[[ Data provided, beginning ]]

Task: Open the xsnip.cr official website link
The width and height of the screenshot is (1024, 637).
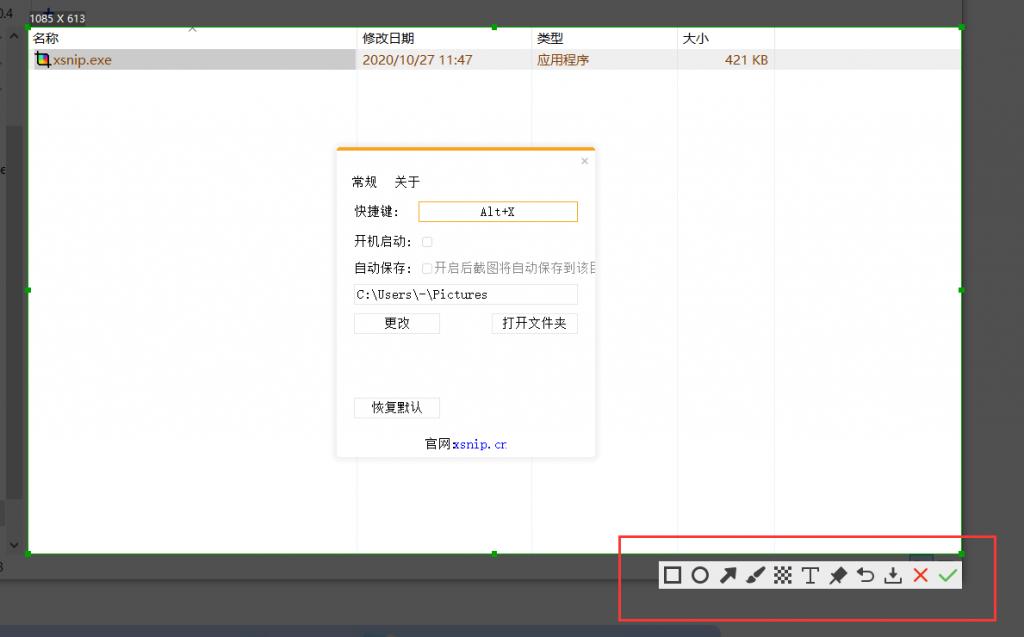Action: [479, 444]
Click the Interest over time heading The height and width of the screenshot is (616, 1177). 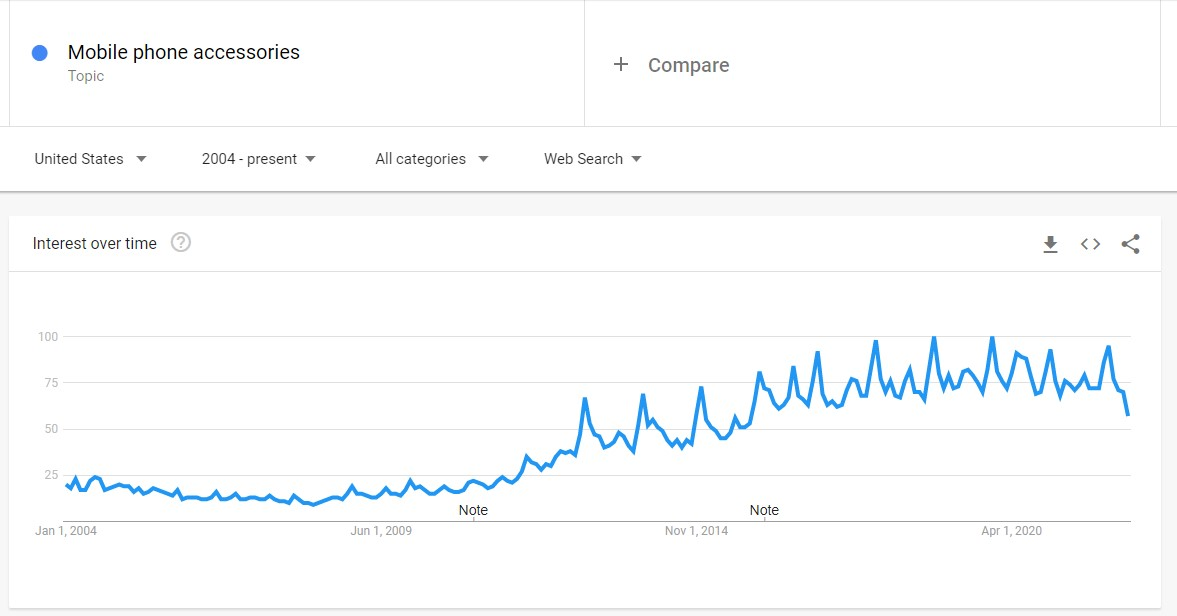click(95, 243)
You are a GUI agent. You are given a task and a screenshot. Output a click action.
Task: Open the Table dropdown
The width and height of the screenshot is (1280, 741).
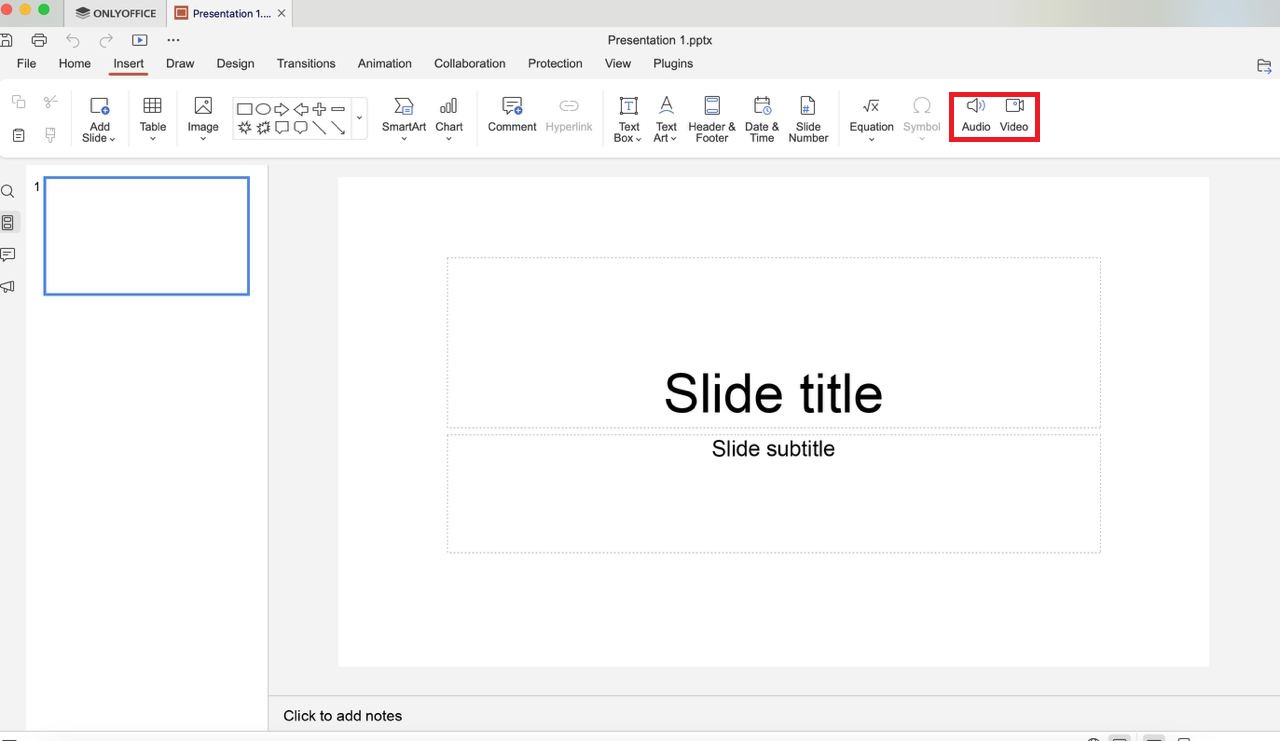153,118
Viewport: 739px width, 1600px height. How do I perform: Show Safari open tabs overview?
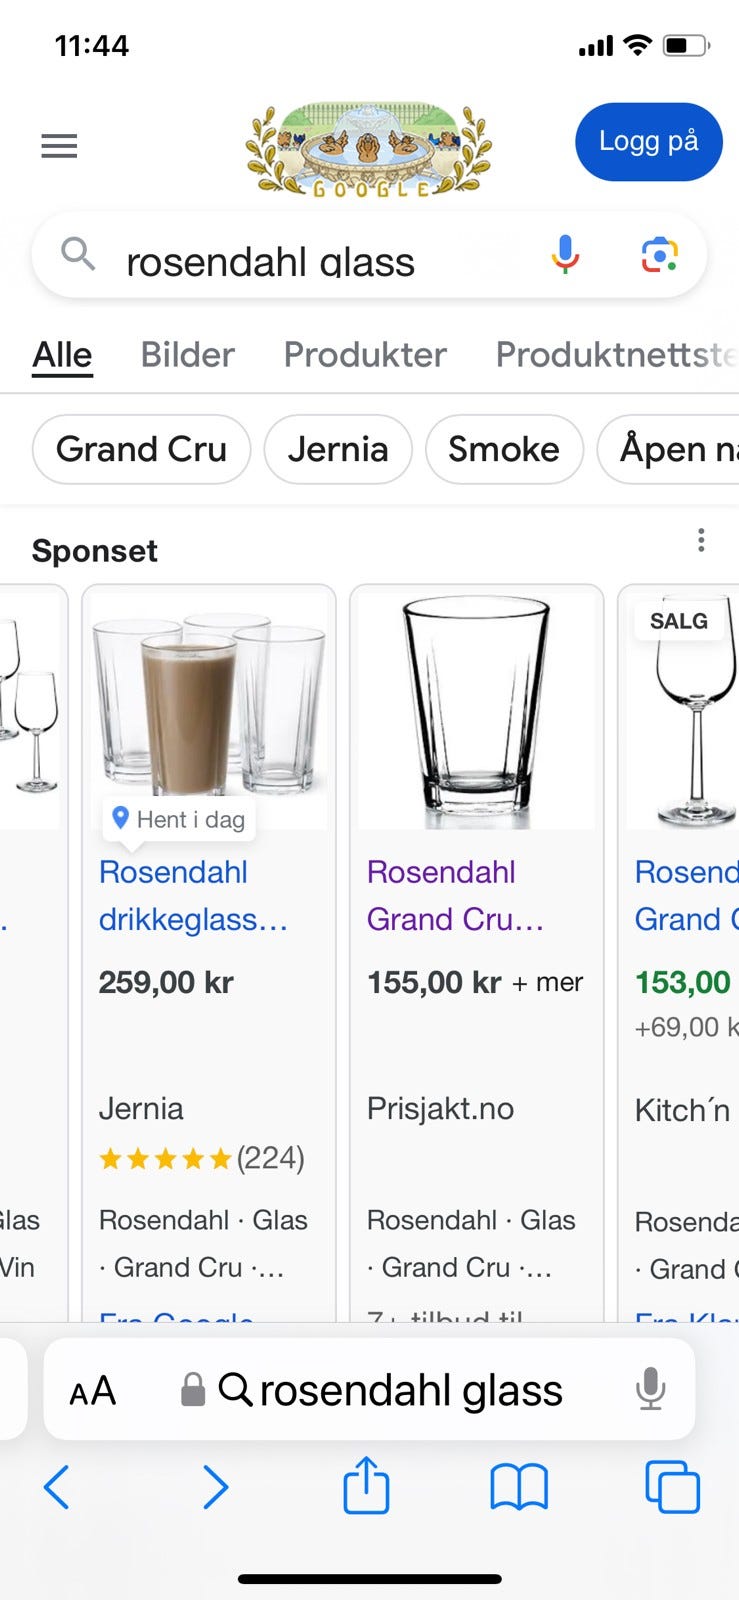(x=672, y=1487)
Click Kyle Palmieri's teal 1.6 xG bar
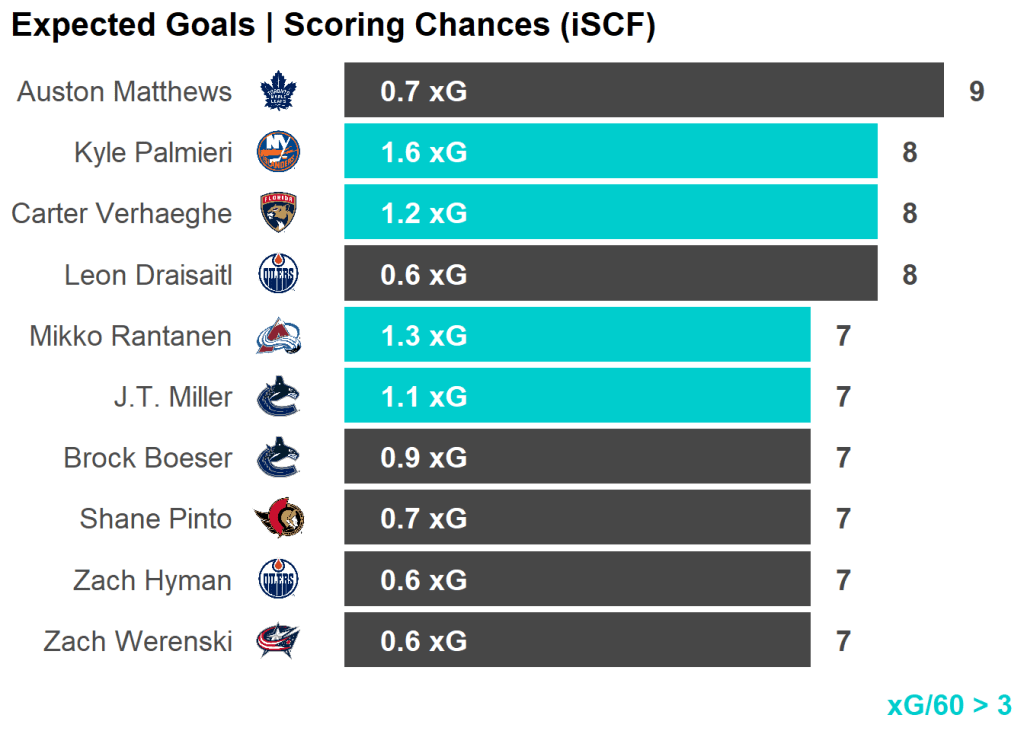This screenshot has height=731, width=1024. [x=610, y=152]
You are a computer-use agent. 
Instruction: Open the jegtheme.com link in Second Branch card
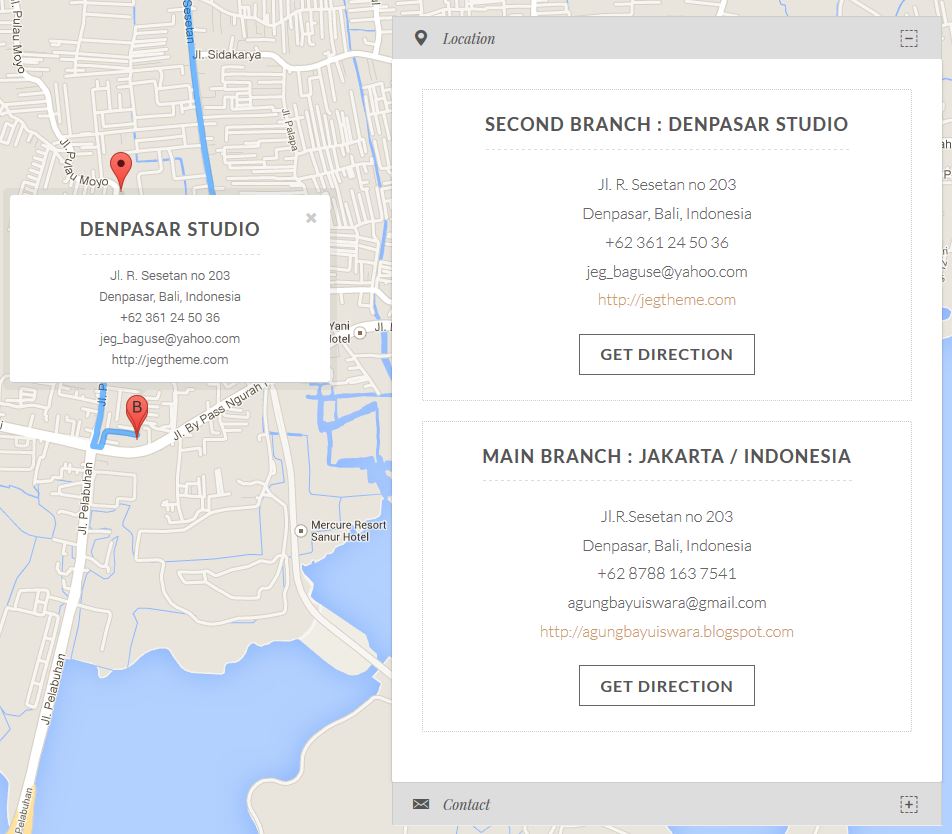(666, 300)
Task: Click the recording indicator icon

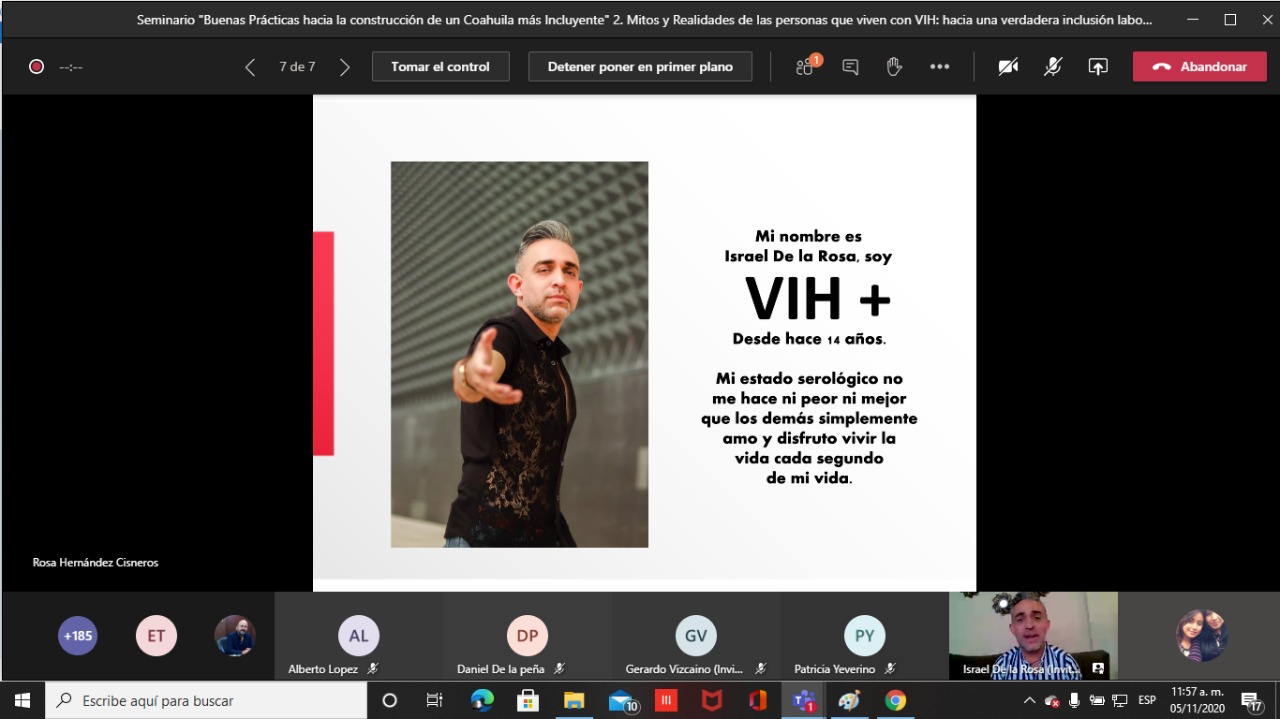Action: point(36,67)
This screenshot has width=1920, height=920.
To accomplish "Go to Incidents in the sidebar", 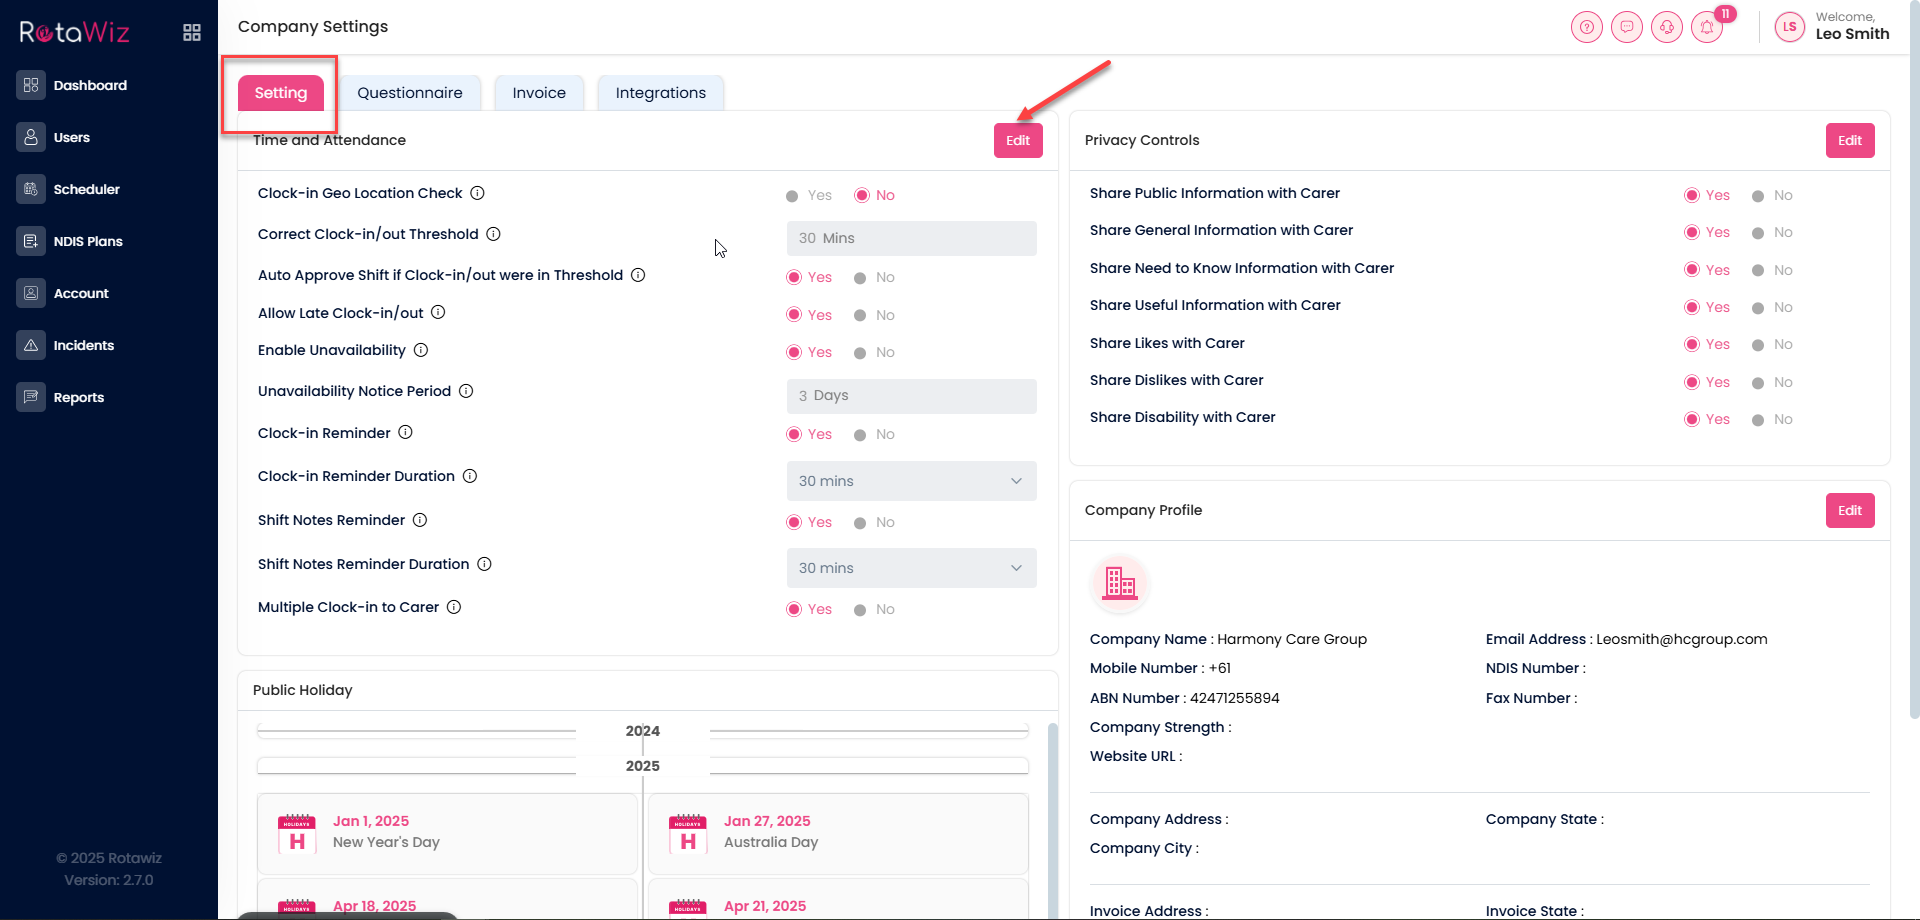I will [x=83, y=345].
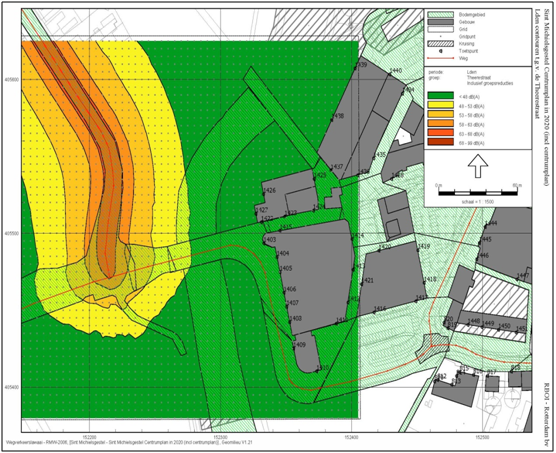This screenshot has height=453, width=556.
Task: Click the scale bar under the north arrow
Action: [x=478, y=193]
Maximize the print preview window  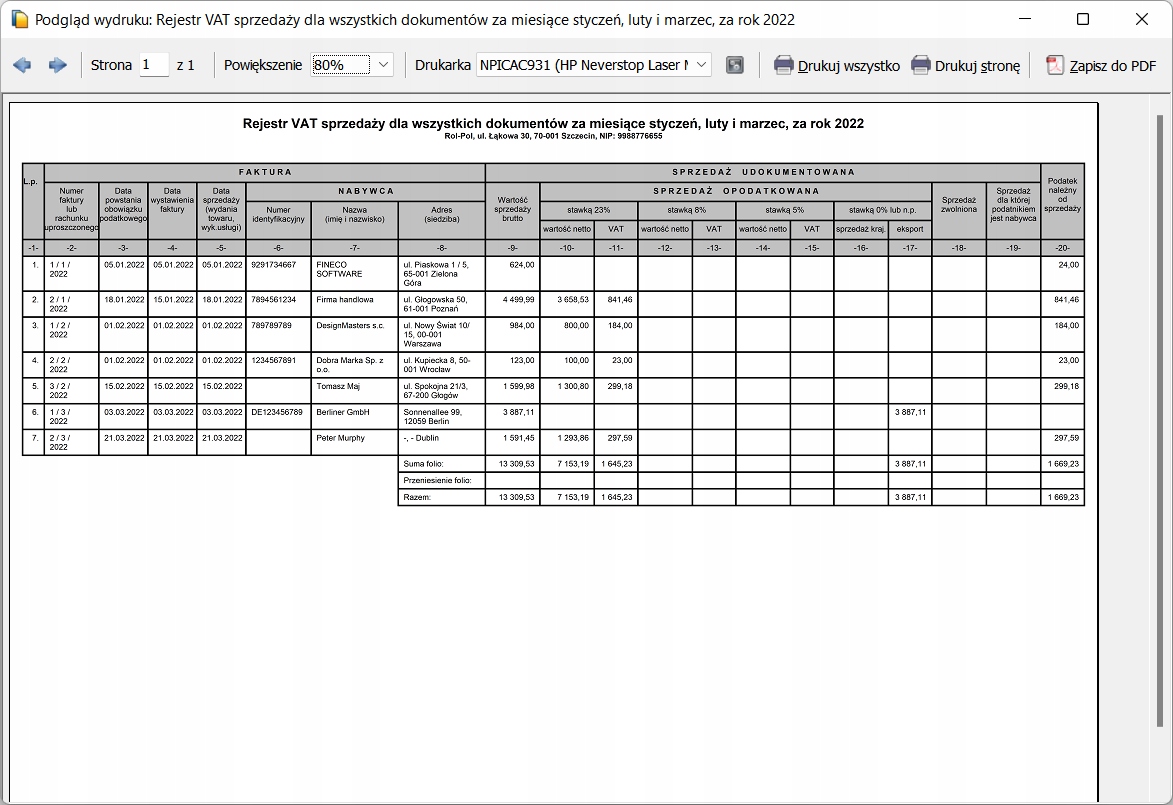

[[ Data provided, end ]]

Your objective:
Using the entries above, transcribe every line from the line containing "Instruction: Open the" through the line containing "This screenshot has width=1920, height=920.". Do not copy pictures.

Result for this task:
Instruction: Open the jegtheme.com link in Second Branch card
(666, 300)
Task: Click the recording indicator icon

Action: point(36,67)
This screenshot has width=1920, height=920.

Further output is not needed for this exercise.